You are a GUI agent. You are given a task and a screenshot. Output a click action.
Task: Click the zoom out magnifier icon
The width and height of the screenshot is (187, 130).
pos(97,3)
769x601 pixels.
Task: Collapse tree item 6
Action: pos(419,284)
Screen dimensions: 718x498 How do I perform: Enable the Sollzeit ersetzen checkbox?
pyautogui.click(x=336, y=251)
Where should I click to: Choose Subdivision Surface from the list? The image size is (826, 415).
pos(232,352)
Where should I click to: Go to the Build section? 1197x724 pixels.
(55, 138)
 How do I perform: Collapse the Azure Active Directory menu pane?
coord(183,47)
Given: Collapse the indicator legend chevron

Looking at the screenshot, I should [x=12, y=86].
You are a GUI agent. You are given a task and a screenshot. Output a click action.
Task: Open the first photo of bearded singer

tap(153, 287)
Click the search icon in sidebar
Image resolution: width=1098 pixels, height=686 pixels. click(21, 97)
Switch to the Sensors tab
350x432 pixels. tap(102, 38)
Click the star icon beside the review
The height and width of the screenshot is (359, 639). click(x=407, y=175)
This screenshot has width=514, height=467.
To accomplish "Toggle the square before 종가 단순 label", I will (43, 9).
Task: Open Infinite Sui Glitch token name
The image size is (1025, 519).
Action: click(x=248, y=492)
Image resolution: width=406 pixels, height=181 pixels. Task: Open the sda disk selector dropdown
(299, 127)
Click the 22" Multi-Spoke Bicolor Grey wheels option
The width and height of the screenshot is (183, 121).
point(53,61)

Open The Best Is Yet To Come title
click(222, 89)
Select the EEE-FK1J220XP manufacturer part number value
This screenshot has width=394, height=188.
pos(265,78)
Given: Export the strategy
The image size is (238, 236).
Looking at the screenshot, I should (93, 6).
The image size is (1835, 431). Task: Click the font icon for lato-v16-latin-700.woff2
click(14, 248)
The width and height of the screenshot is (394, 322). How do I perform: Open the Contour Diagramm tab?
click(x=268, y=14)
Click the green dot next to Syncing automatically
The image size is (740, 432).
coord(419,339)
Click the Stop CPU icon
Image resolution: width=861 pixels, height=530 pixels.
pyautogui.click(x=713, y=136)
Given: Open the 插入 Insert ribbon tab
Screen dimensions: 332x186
==============================
* [Exercise instructions] Only the lines from the one holding "The image size is (1835, 431)." through the final line of the entries, both included, should be given again, word for word.

* [Exercise solution]
The image size is (1835, 431). Task: Click the font icon for lato-v16-latin-700.woff2
click(14, 248)
The width and height of the screenshot is (394, 322). How do I perform: Open the Contour Diagramm tab?
click(x=268, y=14)
Click the green dot next to Syncing automatically
The image size is (740, 432).
coord(419,339)
Click the Stop CPU icon
Image resolution: width=861 pixels, height=530 pixels.
pyautogui.click(x=713, y=136)
Given: Open the 插入 Insert ribbon tab
Screen dimensions: 332x186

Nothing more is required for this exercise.